NextImg:Futures Rebound After Three Day Rout As Rates Ease From 2007 High

US equity futures rebounded from a furious three-day selloff at the end of a bruising week for investors which sent markets to the lowest level in over a month as investors are forced to accept the idea of higher-for-longer interest rates (at least until the Fed once again breaks something, which it will). As of 7:45am ET, S&P 500 added 0.3%, a modest rebound after the index fell the most since March on Thursday; the tech-heavy Nasdaq 100 climbed 0.5%.European stocks pared their losses while Asian markets closed week well in the green, except for Japan where not even continued BOJ dovishness and a collapsing yen is enough to support risk. Treasury yields retreated across the curve, after 10-year rates briefly climbed above 4.5% in early trading in Asia. The Bloomberg Dollar Spot Index was little changed, with the Japanese yen and British pound leading declines among Group-of-10 currencies. Brent crude climbed 0.5% to $93.80 after a three-day drop. Gold and Bitcoin rose.

In premarket trading, megacap tech stocks rose, set to rebound slightly after Thursday’s losses as US 10-year yields dipped slightly from highest since 2007. Apple, Amazon.com, Alphabet, Meta Platforms, Tesla, Nvidia were all in the green. Activision Blizzard gained 1.8% as Microsoft’s $69 billion acquisition of the gaming company looked set to clear its final regulatory hurdle. Here are some other notable premarket movers:

Global central banks this week stressed that they remain vigilant about the risks of inflation and warned investors against premature expectations of rate cuts. The increasing possibility that monetary policy will lead to recession is prompting investors to dump stocks at the fastest pace since December, BofA's Michael Hartnett said, who noted that equity funds had outflows of $16.9 billion in the week through Sept. 20. Hartnett warned that persistently high rates could lead to a hard economic landing in 2024, and result in “pops and busts” in financial markets.

“What matters more than Fed hikes themselves is whether a recession occurs or not,” said Wolf von Rotberg, an equity strategist at Bank J Safra Sarasin Ltd. “It would be a remarkable accomplishment if it were avoided, yet that seems unlikely. If a recession were to happen, the equity market is not prepared for it.”

The latest evidence of resilience in the US labor market reinforced the case for the Fed’s stance of holding interest rates higher for longer. Applications for US unemployment benefits fell to the lowest level since January last week, figures out Thursday showed.

“The prospect of interest rates staying higher for longer has given investors a lingering headache and sentiment has worsened as the week progressed,” said Russ Mould, investment director at AJ Bell. “Many investors had hoped we would approach the end of 2023 with a clearer picture on when interest rates will start to be cut. That scenario has now been muddied by comments from the Fed that it is prepared to raise rates further if necessary and keep a restrictive policy until there are clear signs that inflation is moving back to target levels.”

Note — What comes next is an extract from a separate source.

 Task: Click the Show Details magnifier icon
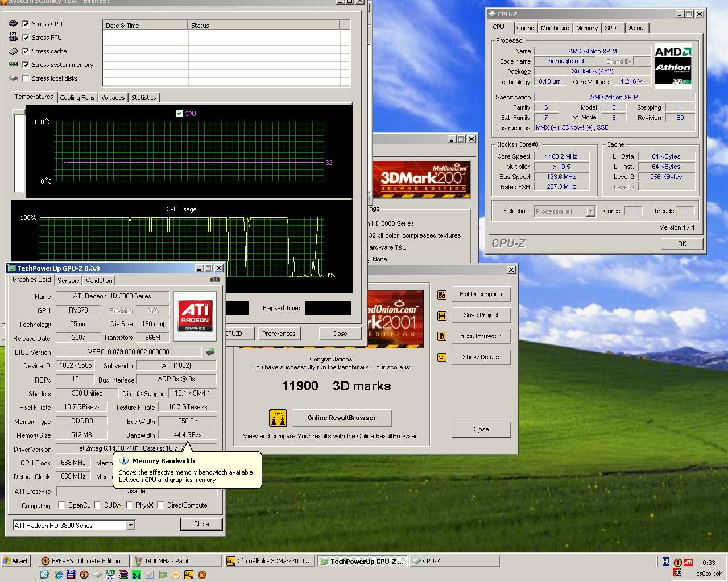coord(441,357)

Always an outlier, amid a hawkish barrage of central bank announcements, overnight the yen weakened after the Bank of Japan held interest rates, its 10-year yield target and forward guidance unchanged. The central bank reiterated its expectation that inflation is decelerating.

European stocks were lower, with the Stoxx 600 down 0.2% and almost all sectors in the red. Construction, retail and real estate are the worst performers.  In individual moves in Europe, Adevinta ASA soared after the classifieds company said it received a takeover proposal from private equity investors including Blackstone Inc. and Permira. Meanwhile there were fresh signs of frailty in the euro-area economy Friday as figures showed private-sector activity in France and Germany continued to shrink in September. Here are the most notable European movers:

Earlier in the session, Asian stock retraced early declines and closed in the green. Chinese shares rallied, a move that likely reflects “short covering on expectations of more policy support measures over the weekend, just like the government’s moves in every weekend this month,” said Steven Leung, an executive director at Uob Kay Hian Hong Kong Limited.

In FX, the Japanese yen and British pound are rooted to the bottom of the G-10 rankings today. The yen added to its post-BOJ fall as Governor Ueda tempered expectations they were close to raising interest rates - USD/JPY rises 0.4% to trade near 148.20. Sterling slipped 0.4% after UK retail sales and composite PMI both fell short of estimates. The Bloomberg Dollar Spot Index rises 0.1%. EURUSD dropped 0.4% to 1.0615, lowest since March 17, after French manufacturing and services PMIs came in below estimates; currency pared losses after German PMI data came stronger-than-expected

In rates, 10-year yields fall 2bps to 4.47% after touching a new cycle high above 4.5% for the first time since 2007 during Asian trading hours. The US session includes the first Fed speakers since Wednesday’s policy decision. Yields are lower by 1bp-2bp with curve spreads little changed on the day; in 10-year sector bunds trade cheaper by ~2.5bp vs Treasuries while gilts keep pace. Futures block trade of 5-year contracts at 6:35am New York time appeared consistent with a seller. Dollar IG issuance slate empty so far and expected to be muted; weekly volume stands at around $16b, in line with estimates for $15b to $20b. US economic data slate includes September S&P manufacturing and services PMIs at 9:45am.

In commodities, oil rose, in part supported by news that Russia would ban exports of diesel-type fuel and gasoline; crude futures advanced, with WTI rising 1% to trade near $90.50. European natural gas prices fell as Chevron and labor unions in Australia agreed to end strikes at major export plants that roiled the market for more than a month. Spot gold adds 0.3%.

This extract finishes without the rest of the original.